Data excerpts =>
- - - -

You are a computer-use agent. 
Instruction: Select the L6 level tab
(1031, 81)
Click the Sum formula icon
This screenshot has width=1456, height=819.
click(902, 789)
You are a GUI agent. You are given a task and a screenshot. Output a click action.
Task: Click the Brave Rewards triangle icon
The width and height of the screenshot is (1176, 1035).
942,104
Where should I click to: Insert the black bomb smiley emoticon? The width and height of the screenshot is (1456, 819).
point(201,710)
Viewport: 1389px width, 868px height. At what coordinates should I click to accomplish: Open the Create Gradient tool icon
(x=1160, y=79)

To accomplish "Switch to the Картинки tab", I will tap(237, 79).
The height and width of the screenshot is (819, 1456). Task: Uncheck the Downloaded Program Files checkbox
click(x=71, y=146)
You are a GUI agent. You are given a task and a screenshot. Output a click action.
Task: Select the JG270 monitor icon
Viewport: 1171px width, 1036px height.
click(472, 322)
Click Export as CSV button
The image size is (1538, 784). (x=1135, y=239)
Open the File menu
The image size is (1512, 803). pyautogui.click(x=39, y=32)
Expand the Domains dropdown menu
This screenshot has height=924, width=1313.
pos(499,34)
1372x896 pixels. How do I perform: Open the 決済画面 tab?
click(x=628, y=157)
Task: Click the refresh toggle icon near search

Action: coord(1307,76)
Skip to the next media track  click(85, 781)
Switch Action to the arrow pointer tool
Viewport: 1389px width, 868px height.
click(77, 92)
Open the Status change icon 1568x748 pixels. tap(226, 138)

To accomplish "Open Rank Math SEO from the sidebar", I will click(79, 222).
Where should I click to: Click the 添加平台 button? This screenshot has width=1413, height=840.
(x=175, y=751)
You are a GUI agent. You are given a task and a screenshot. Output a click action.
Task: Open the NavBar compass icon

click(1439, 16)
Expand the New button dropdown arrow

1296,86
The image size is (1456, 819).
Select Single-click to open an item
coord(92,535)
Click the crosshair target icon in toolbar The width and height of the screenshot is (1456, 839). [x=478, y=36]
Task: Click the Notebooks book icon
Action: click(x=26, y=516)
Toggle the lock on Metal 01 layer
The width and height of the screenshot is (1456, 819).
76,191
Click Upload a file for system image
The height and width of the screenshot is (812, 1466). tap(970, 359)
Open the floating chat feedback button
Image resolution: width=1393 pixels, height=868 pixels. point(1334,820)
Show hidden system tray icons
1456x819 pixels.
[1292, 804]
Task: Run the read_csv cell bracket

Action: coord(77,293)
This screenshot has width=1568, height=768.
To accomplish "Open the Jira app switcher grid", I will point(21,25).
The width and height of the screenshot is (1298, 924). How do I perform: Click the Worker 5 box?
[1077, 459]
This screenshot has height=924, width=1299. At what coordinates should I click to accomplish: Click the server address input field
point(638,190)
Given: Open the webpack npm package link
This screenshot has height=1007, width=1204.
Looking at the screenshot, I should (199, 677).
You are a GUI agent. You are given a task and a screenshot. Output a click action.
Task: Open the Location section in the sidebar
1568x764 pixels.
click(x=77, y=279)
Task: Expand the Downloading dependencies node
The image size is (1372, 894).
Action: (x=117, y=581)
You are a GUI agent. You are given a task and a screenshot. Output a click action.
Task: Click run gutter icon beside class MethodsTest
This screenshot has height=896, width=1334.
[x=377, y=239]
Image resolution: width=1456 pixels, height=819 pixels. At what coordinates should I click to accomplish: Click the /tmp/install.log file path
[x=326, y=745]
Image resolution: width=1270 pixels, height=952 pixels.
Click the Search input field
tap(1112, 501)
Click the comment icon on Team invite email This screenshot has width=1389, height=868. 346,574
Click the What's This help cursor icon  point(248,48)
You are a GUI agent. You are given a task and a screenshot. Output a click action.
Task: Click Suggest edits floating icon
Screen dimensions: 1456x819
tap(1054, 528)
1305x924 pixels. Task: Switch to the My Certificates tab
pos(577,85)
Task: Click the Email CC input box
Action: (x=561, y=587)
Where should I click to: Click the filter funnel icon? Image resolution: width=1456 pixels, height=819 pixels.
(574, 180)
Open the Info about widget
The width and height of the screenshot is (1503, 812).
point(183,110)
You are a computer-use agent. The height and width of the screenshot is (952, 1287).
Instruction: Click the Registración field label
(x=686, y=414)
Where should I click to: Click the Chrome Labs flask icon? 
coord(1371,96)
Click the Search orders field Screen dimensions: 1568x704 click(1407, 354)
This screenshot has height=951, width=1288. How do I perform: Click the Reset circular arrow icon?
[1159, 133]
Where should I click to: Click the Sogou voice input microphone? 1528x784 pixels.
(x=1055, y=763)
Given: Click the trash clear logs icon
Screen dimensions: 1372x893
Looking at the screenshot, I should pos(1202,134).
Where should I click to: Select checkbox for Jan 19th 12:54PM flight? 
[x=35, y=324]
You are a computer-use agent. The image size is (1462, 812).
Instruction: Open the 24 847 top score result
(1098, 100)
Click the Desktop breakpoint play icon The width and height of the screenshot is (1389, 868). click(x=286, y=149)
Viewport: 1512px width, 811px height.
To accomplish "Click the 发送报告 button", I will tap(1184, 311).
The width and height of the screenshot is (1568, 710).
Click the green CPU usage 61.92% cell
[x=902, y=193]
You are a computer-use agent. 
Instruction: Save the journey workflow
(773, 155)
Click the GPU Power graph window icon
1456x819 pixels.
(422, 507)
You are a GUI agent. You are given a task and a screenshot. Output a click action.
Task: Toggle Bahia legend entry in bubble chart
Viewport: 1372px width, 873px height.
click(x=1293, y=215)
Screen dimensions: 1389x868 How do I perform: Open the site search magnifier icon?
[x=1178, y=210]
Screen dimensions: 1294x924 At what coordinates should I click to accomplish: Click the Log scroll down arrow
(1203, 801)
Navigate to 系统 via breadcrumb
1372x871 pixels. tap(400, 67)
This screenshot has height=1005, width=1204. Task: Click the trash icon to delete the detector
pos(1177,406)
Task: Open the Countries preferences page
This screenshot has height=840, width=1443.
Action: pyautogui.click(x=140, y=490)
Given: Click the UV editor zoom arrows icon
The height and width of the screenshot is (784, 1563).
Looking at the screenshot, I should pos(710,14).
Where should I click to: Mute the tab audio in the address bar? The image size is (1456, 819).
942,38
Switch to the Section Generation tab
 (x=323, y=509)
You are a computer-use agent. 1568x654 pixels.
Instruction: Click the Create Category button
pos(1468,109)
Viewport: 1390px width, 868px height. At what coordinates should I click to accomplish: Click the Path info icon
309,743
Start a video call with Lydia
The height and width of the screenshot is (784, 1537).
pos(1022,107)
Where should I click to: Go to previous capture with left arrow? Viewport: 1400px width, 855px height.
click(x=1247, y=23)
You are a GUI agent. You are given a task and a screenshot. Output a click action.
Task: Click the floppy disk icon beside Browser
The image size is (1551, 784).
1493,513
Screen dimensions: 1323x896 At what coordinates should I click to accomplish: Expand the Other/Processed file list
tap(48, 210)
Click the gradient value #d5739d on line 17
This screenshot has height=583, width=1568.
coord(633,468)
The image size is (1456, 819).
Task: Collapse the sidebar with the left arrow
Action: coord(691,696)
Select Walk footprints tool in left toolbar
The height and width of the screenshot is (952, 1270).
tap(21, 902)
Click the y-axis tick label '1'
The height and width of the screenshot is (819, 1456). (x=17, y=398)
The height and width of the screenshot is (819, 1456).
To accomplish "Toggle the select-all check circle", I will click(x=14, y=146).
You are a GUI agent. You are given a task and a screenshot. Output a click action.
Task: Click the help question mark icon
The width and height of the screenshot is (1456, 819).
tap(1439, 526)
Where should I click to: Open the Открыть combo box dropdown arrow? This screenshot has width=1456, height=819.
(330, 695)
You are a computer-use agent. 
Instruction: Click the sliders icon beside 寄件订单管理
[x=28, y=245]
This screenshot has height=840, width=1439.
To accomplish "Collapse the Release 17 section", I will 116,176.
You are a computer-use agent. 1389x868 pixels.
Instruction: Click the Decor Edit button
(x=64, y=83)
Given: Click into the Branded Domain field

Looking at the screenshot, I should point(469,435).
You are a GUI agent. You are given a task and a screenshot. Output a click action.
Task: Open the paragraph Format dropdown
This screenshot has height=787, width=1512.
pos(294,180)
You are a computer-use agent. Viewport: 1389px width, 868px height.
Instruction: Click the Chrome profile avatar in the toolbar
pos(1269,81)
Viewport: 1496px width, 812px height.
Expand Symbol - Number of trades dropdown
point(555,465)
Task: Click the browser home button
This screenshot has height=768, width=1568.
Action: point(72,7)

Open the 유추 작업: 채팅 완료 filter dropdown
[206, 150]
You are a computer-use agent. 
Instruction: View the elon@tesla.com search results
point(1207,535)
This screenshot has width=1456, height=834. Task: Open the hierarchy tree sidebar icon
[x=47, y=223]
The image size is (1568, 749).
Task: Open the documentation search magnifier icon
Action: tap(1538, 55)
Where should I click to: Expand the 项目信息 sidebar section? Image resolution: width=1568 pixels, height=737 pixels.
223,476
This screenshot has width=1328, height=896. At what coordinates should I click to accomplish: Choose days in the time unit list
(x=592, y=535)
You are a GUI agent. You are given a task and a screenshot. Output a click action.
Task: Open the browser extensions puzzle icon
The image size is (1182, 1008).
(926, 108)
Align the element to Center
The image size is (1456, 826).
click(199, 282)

- - - -

Start with the line above that contains "Task: Open the NavBar compass icon" and end with the line that contains "Image resolution: width=1270". Write out those lines exactly, and only those.

Task: Open the NavBar compass icon

click(1439, 16)
Expand the New button dropdown arrow

1296,86
The image size is (1456, 819).
Select Single-click to open an item
coord(92,535)
Click the crosshair target icon in toolbar The width and height of the screenshot is (1456, 839). [x=478, y=36]
Task: Click the Notebooks book icon
Action: click(x=26, y=516)
Toggle the lock on Metal 01 layer
The width and height of the screenshot is (1456, 819).
76,191
Click Upload a file for system image
The height and width of the screenshot is (812, 1466). tap(970, 359)
Open the floating chat feedback button
Image resolution: width=1393 pixels, height=868 pixels. point(1334,820)
Show hidden system tray icons
1456x819 pixels.
[1292, 804]
Task: Run the read_csv cell bracket

Action: coord(77,293)
This screenshot has width=1568, height=768.
To accomplish "Open the Jira app switcher grid", I will point(21,25).
The width and height of the screenshot is (1298, 924). How do I perform: Click the Worker 5 box?
[1077, 459]
This screenshot has height=924, width=1299. At what coordinates should I click to accomplish: Click the server address input field
point(638,190)
Given: Open the webpack npm package link
This screenshot has height=1007, width=1204.
Looking at the screenshot, I should (199, 677).
You are a GUI agent. You are given a task and a screenshot. Output a click action.
Task: Open the Location section in the sidebar
1568x764 pixels.
click(x=77, y=279)
Task: Expand the Downloading dependencies node
The image size is (1372, 894).
Action: (x=117, y=581)
You are a GUI agent. You are given a task and a screenshot. Output a click action.
Task: Click run gutter icon beside class MethodsTest
This screenshot has height=896, width=1334.
[x=377, y=239]
Image resolution: width=1456 pixels, height=819 pixels. At what coordinates should I click to accomplish: Click the /tmp/install.log file path
[x=326, y=745]
Image resolution: width=1270 pixels, height=952 pixels.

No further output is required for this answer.